DE GESCHREVEN LETTER
Op het eerste gezicht heeft het schrift niets te maken met de geschiedenis van de boekdrukkunst. Maar de vorm van onze gedrukte letters is een gevolg van de ontwikkeling van de geschreven letters in de handgeschreven boeken. Dit hoofdstuk beschrijft in het kort de ontwikkeling van ons schrift tot aan de uitvinding van de boekdrukkunst in de 15de eeuw. Van de cursief en donkerblauw weergegeven woorden wordt een korte uitleg zichtbaar als ze worden aangewezen.
 
De Romeinse tijd
Naast de in steen gebeitelde letters kenden de Romeinen een soort schrijfschrift dat zij in een met was bestreken plankje krasten. Ook tekenden zij met een plat schrijfvoorwerp de gebeitelde letter na. Zo ontstond de Capitalis Quadrata, die geschreven werd op papyrus en perkament. Wat later ontstond nog een wat eenvoudiger, maar gemakkelijker te schrijven vorm, de Capitalis Rustica. De kleine letters, onderkastletters zoals wij ze tegenwoordig noemen, kwamen nog steeds niet voor. Er maar was één letter, de kapitaal. Pas in de middeleeuwen ontstonden de vormen, waaruit de onderkastletter zou ontstaan.
 
De Middeleeuwen
Door het steeds sneller schrijven ontstond de Uncialis of Unciaal. Langzamerhand ontstonden ook nog lange letters: de half-Unciaal. Door een dreigende verwarring in het schrift begon men de noodzaak van hervorming te zien. De Keltische monnik Alquinus kreeg van Karel de Grote de opdracht het schrift te hervormen en te verduidelijken.
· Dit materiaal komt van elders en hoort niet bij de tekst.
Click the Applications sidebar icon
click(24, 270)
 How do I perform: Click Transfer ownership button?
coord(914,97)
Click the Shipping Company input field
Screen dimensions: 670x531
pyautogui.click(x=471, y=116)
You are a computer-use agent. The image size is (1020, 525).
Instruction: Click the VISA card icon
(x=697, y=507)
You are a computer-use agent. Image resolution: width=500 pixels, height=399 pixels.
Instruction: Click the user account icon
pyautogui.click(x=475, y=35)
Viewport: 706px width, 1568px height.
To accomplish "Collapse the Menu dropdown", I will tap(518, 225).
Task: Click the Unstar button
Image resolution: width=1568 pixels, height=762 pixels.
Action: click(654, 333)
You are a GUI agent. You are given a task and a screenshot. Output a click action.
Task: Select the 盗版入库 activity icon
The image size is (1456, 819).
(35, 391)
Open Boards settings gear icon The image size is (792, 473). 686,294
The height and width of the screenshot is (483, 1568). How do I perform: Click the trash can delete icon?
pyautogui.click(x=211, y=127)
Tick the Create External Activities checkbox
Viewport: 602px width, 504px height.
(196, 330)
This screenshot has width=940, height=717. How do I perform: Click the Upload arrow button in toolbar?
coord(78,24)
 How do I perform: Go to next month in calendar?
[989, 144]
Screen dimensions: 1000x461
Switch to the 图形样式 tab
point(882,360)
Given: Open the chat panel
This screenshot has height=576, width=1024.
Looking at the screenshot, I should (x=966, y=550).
En zo ontstond de Karolingische Minuskel. Voor het eerst ging men zich interreseren voor de geschiedenis van de letter en gaat men zelfs de oude lettervormen weer gebruiken.
 
De Gotiek
De langgerekte vorm - het ideaal van de Gotiek - deed zich ook bij de letters gelden. De oorspronkelijk ronde vormen van de letter werden steeds rechter. Steeds meer werd de verscheidenheid van vormen, die zozeer bijdraagt tot de leesbaarheid, opgeofferd aan het esthetisch ideaal. In Italië is de meest uitgesproken langgerekte vorm niet gebruikt. De Rotonda, zoals de Italiaanse Gotische letter genoemd wordt, had nog sterk gebogen vormen.
Men noemt de letter uit die tijd nu Gotisch, maar toen heette hij 'Litera Moderna'. De enige vorm, die tenslotte is overgebleven, is de tweemaal gebroken lijn, waaruit vrijwel alle letters werden samengesteld. Geen wonder dat in deze periode de punt op de i ontstond. Want zonder deze punt zou 'ni' er precies als 'in' uitzien. Hoewel dit schrift niet gemakkelijk te lezen is en relatief snel in onbruik raakte, kopiëerden de eerste drukkers deze lettervorm. In Duitsland en Zwitserland bleef deze tot in de 20ste eeuw nog in gebruik. Daarom denkt men vaak, dat deze lettervorm in Duitsland is onstaan, maar de oorsprong ervan ligt waarschijnlijk in Frankrijk of Engeland.